▸ **Work item**:
Each line below that includes the word "Open" adds one to the count; give that count and nothing else.

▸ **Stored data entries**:
==========
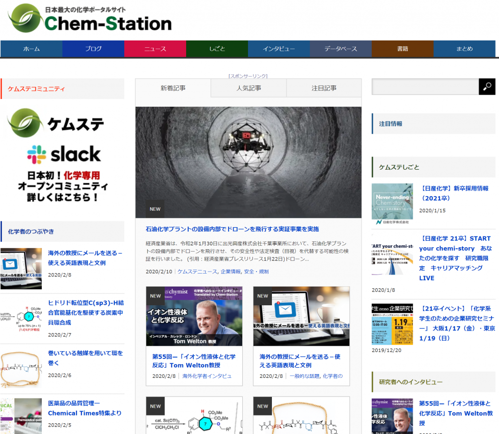This screenshot has width=499, height=434.
Task: Go to the インタビュー menu item
Action: [x=279, y=49]
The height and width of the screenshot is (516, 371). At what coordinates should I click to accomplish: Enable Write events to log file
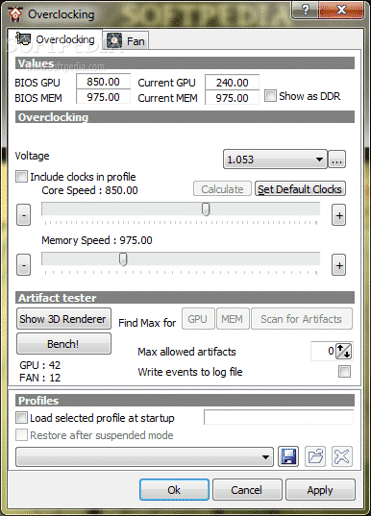click(x=344, y=372)
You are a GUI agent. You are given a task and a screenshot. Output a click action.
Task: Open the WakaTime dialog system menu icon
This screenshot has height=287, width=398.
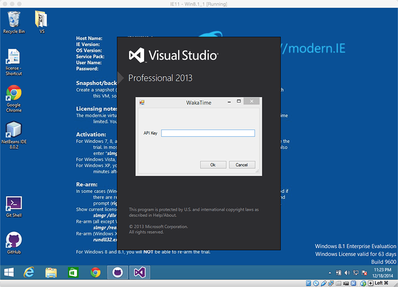(142, 102)
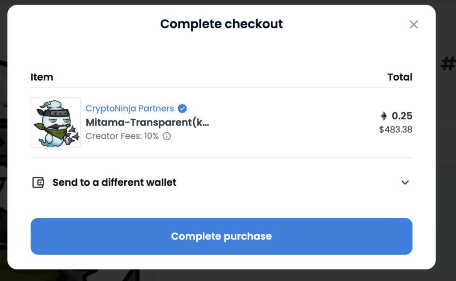Click the wallet icon

38,182
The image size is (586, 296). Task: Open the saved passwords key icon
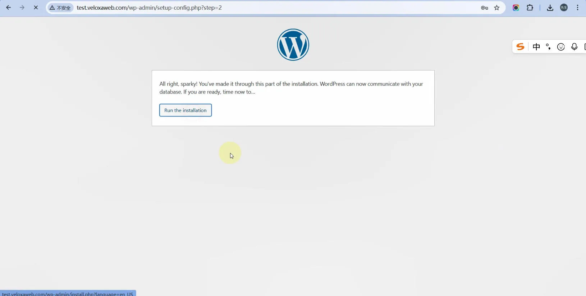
==========
▸ **Reply**:
2